Fernandez earned an apprenticeship in carpentry while working as a welder for Duggan & Marcon in the 1980s. He’s held welding jobs at Bethlehem Steel, Mack Trucks, and been contracted out to nuclear plants all over the world, he said — “everywhere but Russia and Antarctica.”

Before becoming homeless, Miller was staying with his parents, but then his father died and mother went to a nursing home. Years later, he welled up talking about his father.

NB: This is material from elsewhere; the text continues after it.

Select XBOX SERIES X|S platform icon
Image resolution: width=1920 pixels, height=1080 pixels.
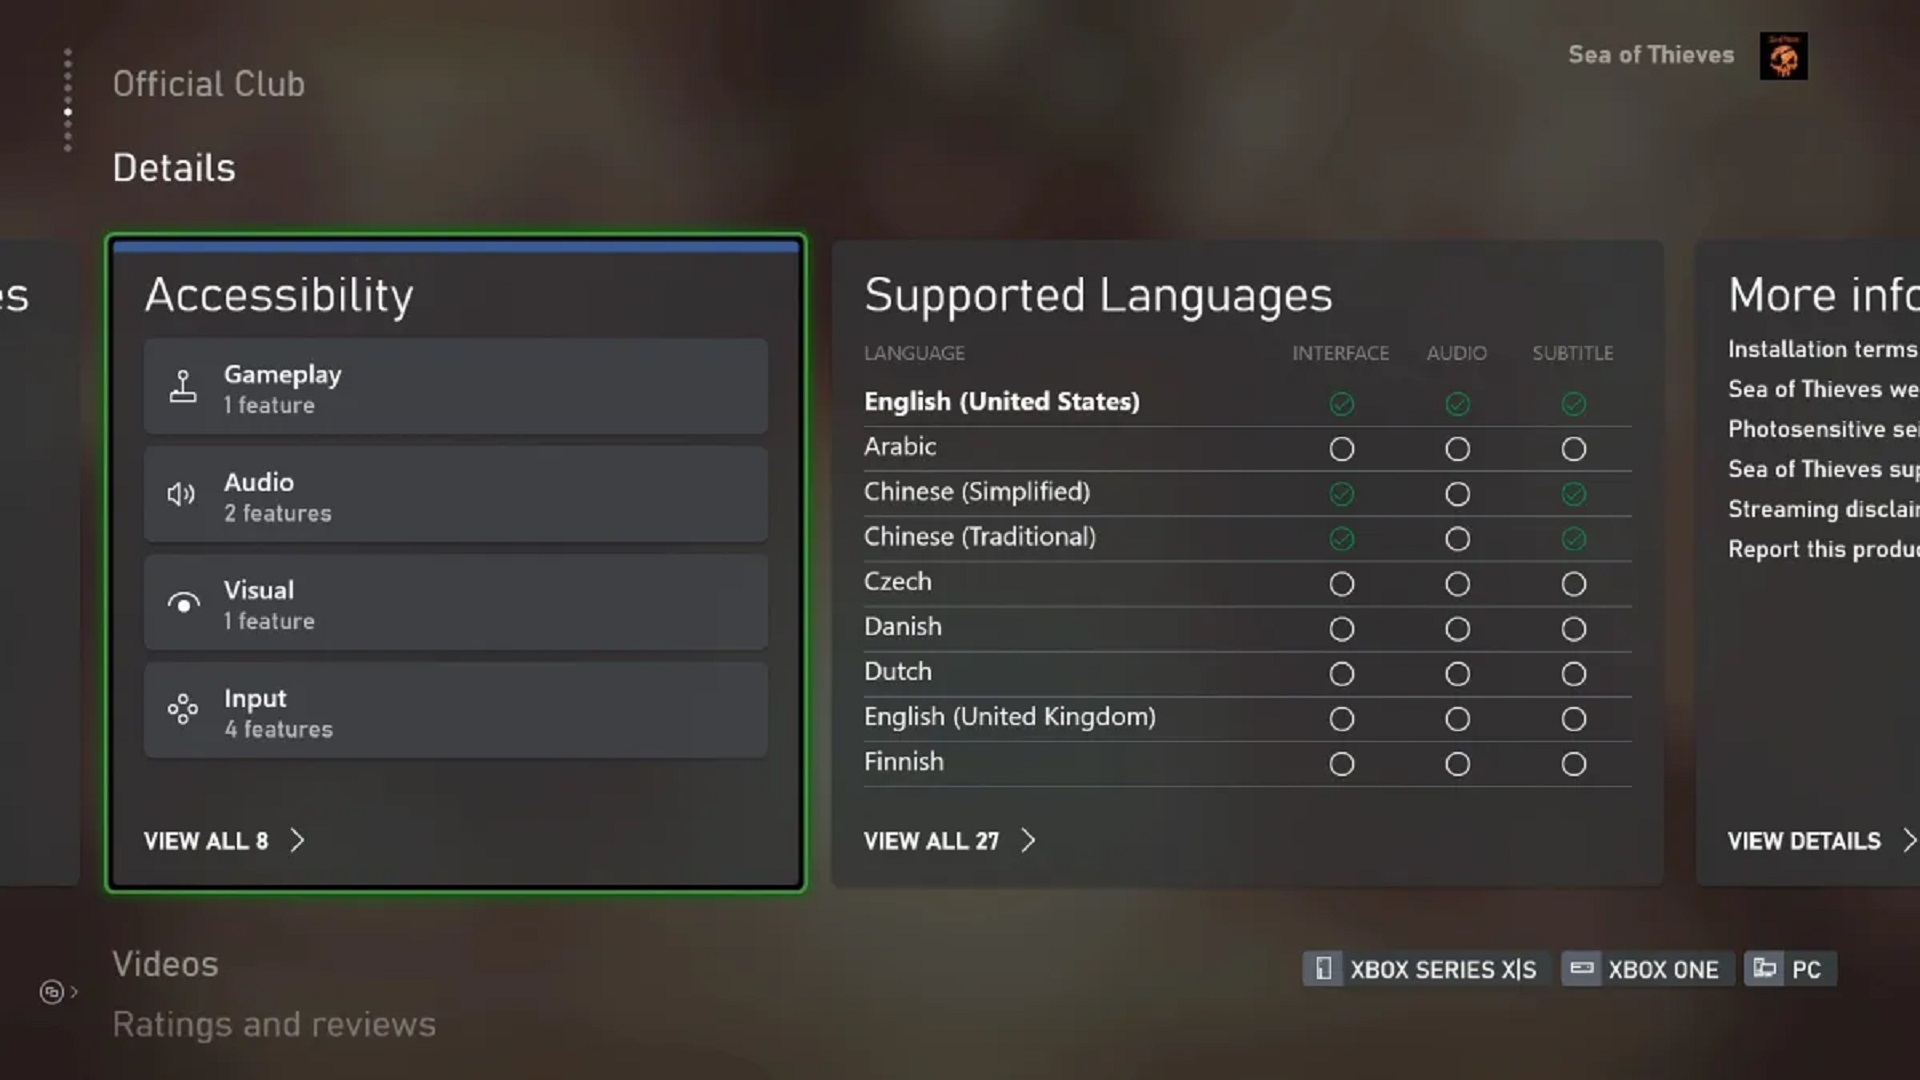coord(1324,968)
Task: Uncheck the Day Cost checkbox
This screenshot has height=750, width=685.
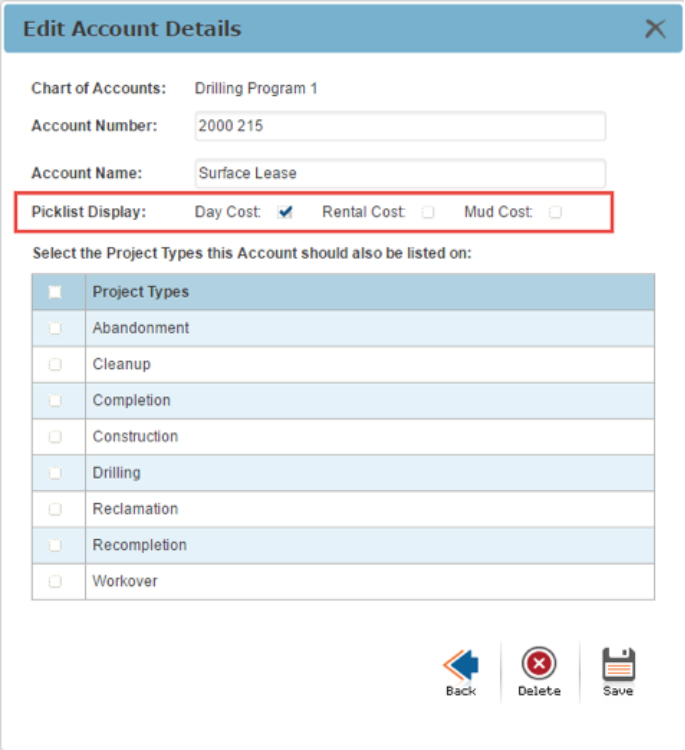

Fernandez, who took care of his father and mother before they died in 2009 and ’11, respectively, gets solemn thinking about making the decision to end his father’s lifegiving care.

“I’ve always been able to get my head around it; I’ve never been able to get my heart around it,” he said.

The business has had trouble getting off the ground, as pieces have been stolen and equipment broken. Fernandez managed to make a tic-tac-toe board out of a tree stump for Martinez, which she hopes to raffle off at a Caring Hearts event and invite the artist himself.

“I want to make a big deal about it because Eduardo made it and he deserves recognition,” she said.

MacDonald supplied a large piece of oak for Fernandez to fashion into a coffee table, for which he was going to pay $500-$600. Fernandez finished the top, but said someone stole it.

He has two barn doors, two 6-foot benches and one chopping block on back order, through his informal channels. The next hurdle is fixing the chainsaw and taking a friend up on their offer to make him a website.

All the while, Fernandez is feeling his ailment. He huffs up the hilly encampment, and some days are spent in bed. But other days, like a recent hot one, he gesticulates while recalling the most minute details of the techniques of his former trades, from explosive molding to achieving the perfect glossy glaze on a piece of dead wood.

If the business takes off, he’s not yet sold on whether he’ll stay in the camp or try to go. If death makes that decision for him, he said, he’ll hand the business to one of his partners.

If he decides to find housing, anything will suffice — even the shed in the backyard of a stone ranch on Easton Avenue where he lived with his parents before they died.

“I’d live in that now — it’d be a hell of an upgrade,” he said with a laugh.